In Marks of the Messenger: Knowing, Living, and Speaking the Gospel (IVP, 2010), J. Mack Stiles sets out something I’ve heard Don Carson say a number of times: “Losing the gospel doesn’t happen all at once, it’s much more like a four generation process too:
The gospel is accepted —>
The gospel is assumed —>
The gospel is confused —>
The gospel is lost.”
How do you know if your church is beginning to assume the gospel? The answer, Stiles says, is when you no longer hear the gospel. He asks a series of diagnostic questions:
Was the gospel in the sermon Sunday morning?
Could the uninitiated hear that sermon and come to real faith in Christ?
Are gospel principles governing organizational decisions?
Do you hear the gospel in people’s prayers?
Does your fellowship encourage you to say the gospel? And then is it more than just a memorized sketch? Sure, it may follow the form of “God, Man, Christ, Response,” but is it in people’s own words?
Furthermore, do you see it in their actions? Is the gospel lived out?

**Input data**.

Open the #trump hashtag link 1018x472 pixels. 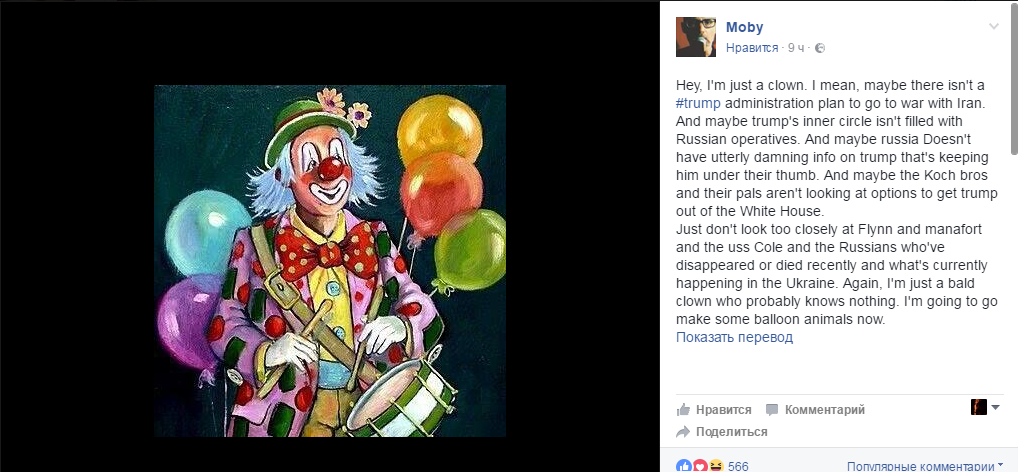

**Tasks for this exercise**.
a: In the passage on losing the gospel, how does Stiles say you can tell that a church is beginning to assume the gospel?
b: Extend the passage on losing the gospel, picking up after its final sentence.
The lines have no connection to the passage on losing the gospel.

**List of answers**.
a: When you no longer hear the gospel.

b:
Is membership based on a true commitment to the gospel or just because someone wants to join an organization—or maybe write an expose?
The healthy evangelist is asking these questions and looking for answers so as to guard the gospel. Here is the critical test.
Could you have preached that sermon if Christ had not died on the cross?
Could you have developed that leadership principle had Christ not been crucified?
I’m not saying be impractical—the Bible has much to say about being practical—but make sure that the practical is tied to the message of Jesus. Otherwise we are on the road to an assumption that will lose the gospel.
(p. 41, my emphasis)
May God give us grace to be men, women, and children of, by, and for the gospel!